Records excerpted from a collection
* * * * *

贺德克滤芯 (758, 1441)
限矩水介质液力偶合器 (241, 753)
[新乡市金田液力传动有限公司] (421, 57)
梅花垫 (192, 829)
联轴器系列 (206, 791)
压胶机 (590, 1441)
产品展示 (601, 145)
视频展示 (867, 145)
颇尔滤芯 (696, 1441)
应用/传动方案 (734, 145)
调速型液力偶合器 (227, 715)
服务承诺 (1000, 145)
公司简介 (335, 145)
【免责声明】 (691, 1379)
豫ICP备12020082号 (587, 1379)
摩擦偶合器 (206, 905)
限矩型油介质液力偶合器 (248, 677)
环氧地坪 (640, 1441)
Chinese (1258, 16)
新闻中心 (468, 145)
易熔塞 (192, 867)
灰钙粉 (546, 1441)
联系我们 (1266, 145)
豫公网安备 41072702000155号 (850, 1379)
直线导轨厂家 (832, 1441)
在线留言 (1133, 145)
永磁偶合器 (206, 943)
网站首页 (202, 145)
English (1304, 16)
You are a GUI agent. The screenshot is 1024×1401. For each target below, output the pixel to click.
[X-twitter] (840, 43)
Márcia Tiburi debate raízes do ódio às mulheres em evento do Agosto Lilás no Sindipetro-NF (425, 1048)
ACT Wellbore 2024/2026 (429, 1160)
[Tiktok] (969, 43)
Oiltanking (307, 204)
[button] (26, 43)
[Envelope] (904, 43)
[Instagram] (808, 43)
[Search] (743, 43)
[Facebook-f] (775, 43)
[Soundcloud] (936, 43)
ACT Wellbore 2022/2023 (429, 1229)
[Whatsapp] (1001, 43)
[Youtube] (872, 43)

* * * * *

> [REQUIREMENT]
Extract exactly the lines between the line containing "联系我们 (1266, 145)" and the end of the data, including both.

> [TASK RESPONSE]
联系我们 (1266, 145)
豫公网安备 41072702000155号 (850, 1379)
直线导轨厂家 (832, 1441)
在线留言 (1133, 145)
永磁偶合器 (206, 943)
网站首页 (202, 145)
English (1304, 16)
You are a GUI agent. The screenshot is 1024×1401. For each target below, output the pixel to click.
[X-twitter] (840, 43)
Márcia Tiburi debate raízes do ódio às mulheres em evento do Agosto Lilás no Sindipetro-NF (425, 1048)
ACT Wellbore 2024/2026 (429, 1160)
[Tiktok] (969, 43)
Oiltanking (307, 204)
[button] (26, 43)
[Envelope] (904, 43)
[Instagram] (808, 43)
[Search] (743, 43)
[Facebook-f] (775, 43)
[Soundcloud] (936, 43)
ACT Wellbore 2022/2023 (429, 1229)
[Whatsapp] (1001, 43)
[Youtube] (872, 43)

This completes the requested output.